## PROBLEM TO WORK ON
Output every line from the beginning of the records through the line that contains "Open Competitor Map", exactly as it appears.

╭─ DATA PROVIDED

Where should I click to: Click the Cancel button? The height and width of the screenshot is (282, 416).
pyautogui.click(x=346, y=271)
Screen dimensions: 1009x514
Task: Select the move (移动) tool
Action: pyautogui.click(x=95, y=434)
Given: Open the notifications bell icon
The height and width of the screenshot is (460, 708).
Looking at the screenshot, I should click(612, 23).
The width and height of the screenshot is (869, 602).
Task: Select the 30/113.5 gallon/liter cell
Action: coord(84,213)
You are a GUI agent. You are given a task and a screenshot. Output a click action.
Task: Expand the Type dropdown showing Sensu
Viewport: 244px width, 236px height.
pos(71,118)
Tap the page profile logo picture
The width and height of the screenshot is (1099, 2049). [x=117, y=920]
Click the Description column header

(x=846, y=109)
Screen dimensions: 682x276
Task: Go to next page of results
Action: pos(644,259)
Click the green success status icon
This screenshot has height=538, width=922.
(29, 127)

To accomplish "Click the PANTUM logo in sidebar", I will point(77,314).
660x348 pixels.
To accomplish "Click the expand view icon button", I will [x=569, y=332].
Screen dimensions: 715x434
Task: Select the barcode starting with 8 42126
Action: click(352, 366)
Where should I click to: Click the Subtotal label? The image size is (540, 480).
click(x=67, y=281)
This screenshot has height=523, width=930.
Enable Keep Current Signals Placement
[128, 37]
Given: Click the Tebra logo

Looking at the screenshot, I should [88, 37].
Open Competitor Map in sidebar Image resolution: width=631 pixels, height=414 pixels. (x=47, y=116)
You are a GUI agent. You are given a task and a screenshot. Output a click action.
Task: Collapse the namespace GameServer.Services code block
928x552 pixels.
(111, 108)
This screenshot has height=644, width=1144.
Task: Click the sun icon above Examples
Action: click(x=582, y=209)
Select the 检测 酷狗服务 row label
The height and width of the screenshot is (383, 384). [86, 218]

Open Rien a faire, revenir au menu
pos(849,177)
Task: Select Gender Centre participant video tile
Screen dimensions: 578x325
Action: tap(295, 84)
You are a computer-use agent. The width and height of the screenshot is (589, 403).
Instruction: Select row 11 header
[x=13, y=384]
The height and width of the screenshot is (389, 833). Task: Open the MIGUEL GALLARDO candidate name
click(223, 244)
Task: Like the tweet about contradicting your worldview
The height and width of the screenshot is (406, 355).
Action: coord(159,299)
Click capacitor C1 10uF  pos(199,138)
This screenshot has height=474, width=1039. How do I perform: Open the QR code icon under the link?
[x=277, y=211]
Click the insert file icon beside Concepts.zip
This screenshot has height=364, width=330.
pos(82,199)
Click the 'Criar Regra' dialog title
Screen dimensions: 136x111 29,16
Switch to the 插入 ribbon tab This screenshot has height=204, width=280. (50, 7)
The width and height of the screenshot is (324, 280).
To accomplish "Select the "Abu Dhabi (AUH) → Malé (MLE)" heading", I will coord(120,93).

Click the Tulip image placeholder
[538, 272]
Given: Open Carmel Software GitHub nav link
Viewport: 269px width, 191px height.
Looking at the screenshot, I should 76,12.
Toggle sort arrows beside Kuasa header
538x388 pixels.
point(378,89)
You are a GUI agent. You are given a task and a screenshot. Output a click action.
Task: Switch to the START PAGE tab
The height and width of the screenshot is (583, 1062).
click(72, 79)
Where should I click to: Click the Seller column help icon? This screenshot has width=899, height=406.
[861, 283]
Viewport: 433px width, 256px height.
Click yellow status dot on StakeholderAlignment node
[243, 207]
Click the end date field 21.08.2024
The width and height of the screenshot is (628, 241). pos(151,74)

╰─

## SOLUTION BELOW
Where should I click to: Click the Cancel button? The height and width of the screenshot is (282, 416).
pyautogui.click(x=346, y=271)
Screen dimensions: 1009x514
Task: Select the move (移动) tool
Action: pyautogui.click(x=95, y=434)
Given: Open the notifications bell icon
The height and width of the screenshot is (460, 708).
Looking at the screenshot, I should click(612, 23).
The width and height of the screenshot is (869, 602).
Task: Select the 30/113.5 gallon/liter cell
Action: coord(84,213)
You are a GUI agent. You are given a task and a screenshot. Output a click action.
Task: Expand the Type dropdown showing Sensu
Viewport: 244px width, 236px height.
pos(71,118)
Tap the page profile logo picture
The width and height of the screenshot is (1099, 2049). [x=117, y=920]
Click the Description column header

(x=846, y=109)
Screen dimensions: 682x276
Task: Go to next page of results
Action: pos(644,259)
Click the green success status icon
This screenshot has height=538, width=922.
(29, 127)

To accomplish "Click the PANTUM logo in sidebar", I will point(77,314).
660x348 pixels.
To accomplish "Click the expand view icon button", I will [x=569, y=332].
Screen dimensions: 715x434
Task: Select the barcode starting with 8 42126
Action: click(352, 366)
Where should I click to: Click the Subtotal label? The image size is (540, 480).
click(x=67, y=281)
This screenshot has height=523, width=930.
Enable Keep Current Signals Placement
[128, 37]
Given: Click the Tebra logo

Looking at the screenshot, I should [88, 37].
Open Competitor Map in sidebar Image resolution: width=631 pixels, height=414 pixels. (x=47, y=116)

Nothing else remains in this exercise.